What Is a Hybrid Car Battery?
- The hybrid car battery---a rechargeable battery used for hybrid vehicles---is responsible for running every function of the car. This is in contrast with most car batteries, in which its main purpose is to start the engine and operate the accessories, such as the radio and air conditioner. The hybrid battery powers the electric motor---the component responsible for propelling the vehicle---while reducing the pressure on the gasoline engine, thus reducing the amount of fuel the car needs. The hybrid car battery is designed for the car to drive for longer periods of time in between trips to a gas station.
There are currently three types of hybrid car batteries: lead-acid batteries, nickel-metal hydride (NiMH) batteries and lithium-ion (Li-ion) batteries.

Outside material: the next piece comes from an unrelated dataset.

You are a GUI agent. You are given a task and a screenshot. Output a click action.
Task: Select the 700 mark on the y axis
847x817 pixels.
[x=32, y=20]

- The lead-acid battery---so named because of the combination of lead electrodes and acid to generate electricity in them---was invented in 1859, thus making it the oldest rechargeable car battery around. It is the cheapest to produce and the most familiar, thanks to its existence for more than a century. However, it is the heaviest and most toxic of the three hybrid car batteries, thus making it the least suitable for the hybrid car's intention of reducing pollution and increasing fuel efficiency. Indeed, it runs the risk of explosion if overcharged.
Nickel-Metal Hydride Batteries
- The nickel-metal hydride battery came into mainstream use in the late 1980s. Today, they are used in automobiles such as the Toyota Prius, and the hybrid versions of the Toyota Highlander, Ford Escape and Saturn Vue. The strengths of the nickel-metal hydride battery are its high density energy (the amount of energy that can be held by weight or volume) and its relative lack of toxic materials. However, it can be carcinogenic, and the mining process for the material is considered highly threatening to public health and the environment.
- The lithium-ion battery is considered to be the next generation of hybrid car batteries. It has lower toxicity and higher energy density than either lead-acid or nickel-metal hydride batteries. The lithium-ion battery does have its drawbacks, though, among them being a higher number of recharging cycles and its propensity to deteriorate faster than other rechargeable batteries.
Cathodes of Lithium-Ion Batteries
- Lithium-ion batteries can differ according to the chemistry of the cathode, which is one of the two electrical conductors (electrodes) found in a battery. This is especially crucial because what the cathode is made of determines the cell's capacity. It is the part of the battery that receives lithium ions from the other electrode (anode) during discharge, and delivers them to the anode when charged. The major cathode materials differ in cost, durability, performance and safety. They include: Cobalt dioxide, nickel-cobalt-manganese (NCM), nickel-cobalt-aluminum (NCA) and iron phosphate (FePo).